The year was 431 BC; the location, ancient Greece. Sparta was the dominant power in the region, but Athens was on the rise. Historians say a combination of ambition, fear and pressure from allies drove the two city-states to nearly three decades of warfare.
The Peloponnesian War, described by the late Pulitzer Prize-winning writer Hanson Baldwin as "a silly war that marked the failure of the most brilliant civilization in history," ended with Athens' defeat in 404 BC.
Now, a leading scholar argues in a new book, a similar combination of forces threatens to drive the United States and China down the same path, into what he calls the "Thucydides Trap" in recognition of the Greek historian who documented it.
Competing nations faced with such pressures more often than not turn to war to satisfy their desires to either seize or maintain supremacy, insists Graham Allison, founding dean of Harvard University's Kennedy School of Government, in an interview with VOA.
But he says there are lessons in Thucydides's "History of the Peloponnesian War," written 2,500 years ago, that can help major powers avoid being inadvertently dragged into conflicts by third parties, often their own allies.
Be clear about what China wants
Allison, who currently directs the Belfer Center for Science and International Affairs at Harvard, lays out his case for Beijing's global ambition in his new book, Destined for War: Can America and China Escape Thucydides's Trap?
"China's emergence as the number one power in Asia — and its aspiration to be number one in the world — reflects not just the imperative of economic growth, but also a supremacist world view bound up in Chinese identity," he writes.

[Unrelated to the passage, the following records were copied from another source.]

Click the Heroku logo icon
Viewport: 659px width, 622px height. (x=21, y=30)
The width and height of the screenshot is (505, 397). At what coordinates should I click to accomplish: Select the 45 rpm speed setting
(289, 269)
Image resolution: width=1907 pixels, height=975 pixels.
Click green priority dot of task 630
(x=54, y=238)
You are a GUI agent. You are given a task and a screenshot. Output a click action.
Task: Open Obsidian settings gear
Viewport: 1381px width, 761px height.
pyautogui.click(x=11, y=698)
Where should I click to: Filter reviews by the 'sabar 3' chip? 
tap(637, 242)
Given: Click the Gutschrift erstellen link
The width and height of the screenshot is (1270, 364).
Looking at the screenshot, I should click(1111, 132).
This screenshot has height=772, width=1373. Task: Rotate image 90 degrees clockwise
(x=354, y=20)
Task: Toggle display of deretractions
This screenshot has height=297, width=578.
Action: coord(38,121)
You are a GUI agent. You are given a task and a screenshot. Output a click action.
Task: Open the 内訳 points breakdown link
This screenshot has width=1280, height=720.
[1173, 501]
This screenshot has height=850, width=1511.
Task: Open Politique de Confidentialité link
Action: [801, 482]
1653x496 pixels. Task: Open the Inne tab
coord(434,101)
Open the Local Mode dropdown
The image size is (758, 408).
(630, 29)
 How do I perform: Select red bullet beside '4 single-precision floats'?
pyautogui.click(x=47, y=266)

WATCH: Graham Allison on Xi and Chinese nationalism
Elaborating in an interview, Allison says the notion that China "just wants to be another responsible stakeholder, maintaining the order we are part of," is wishful thinking.
"China wants to be predominant in Asia, as Teddy Roosevelt wanted to be in our hemisphere," said Allison, referring to the U.S. president who proclaimed in 1904 that the United States had an exclusive right to settle international disputes in the Western Hemisphere.
However, "China's objective is contrary to our objective; and we should be clear about that, and also be clear that China is not going to give up this objective."
In his book, Allison says China's ambition is causing "tectonic structural stress" on the international order. In response, he writes, the United States should consider all strategic options, "even the ugly ones," which would include accommodating China's ambitions without sacrificing America's "vital interests."
"Accommodation is not a bad word. Opponents seek to conflate it with appeasement. But the two are not synonymous in the realm of strategy. Accommodation is a serious effort to adapt to a new balance of power by adjusting relations with a serious competitor — in effect, making the best of unfavorable trends without resorting to military means," Allison writes.
Narrowing down the range of "vital interests" could help nations avoid Thucydides' Trap, he says.
"I don't believe the U.S. has a vital interest in every island in the South China Sea," he said, nor does he believe the U.S. should fight for "every claim made by the Philippines or Vietnam." By the same token, he says Washington could reassess military deployment on the Korean Peninsula in the negotiating process with Beijing.
WATCH: Graham Allison on Thucydides and North Korea
Questioning Thucydides trap and US strategy
Critics of Allison reject both the notion of a Thucydides's Trap and the merit of "accommodation."
"Thucydides's Trap is a myth, invented by theory-driven political scientists" and "a bumper sticker that we may expect to see on a lot of academic and policy elite cars," said Arthur Waldron, a prominent historian and China scholar at the University of Pennsylvania. Finding ways to "give China what it wants" is equal to "forgetting the lessons of so many previous wars: appeasement of aggressors is far more dangerous than measured confrontation."
If there's any pattern that could be traced between established and rising powers, Waldron says, it is that "powers that are rising or aspire to rise tend to move first, for it is only by crippling the other powers that could otherwise crush them that they can get ahead; they're the ones that preempt," while the established powers by contrast, he says, tend to "avert their eyes, seek negotiations, appease, but do not preempt."
"Still, war seems likely" between the United States and China, according to Waldron. It will come "when China goes too far, for example by attacking Japan or Taiwan."
The result, he predicts, will be that China's government will fall and "Asia will be ravaged and wasted beyond imagining."
Dangerous asymmetry
For his part, Allison thinks "one of the great assets of the U.S. is that in a free society, anybody can raise any idea and debate, and we think that through debate we learn." By contrast, "part of the problem with the Chinese government and the system of government is that people are afraid and unwilling to raise questions that need to be debated."
If no one in China dares to publicly debate topics such as reassessing China's vital interests or avoiding war with the United States, and the only officially sanctioned narrative is what China can do to be more assertive, Allison warns, that this will not only create an "unhealthy environment" but also create a dangerous "asymmetry" in Beijing's strategic thinking.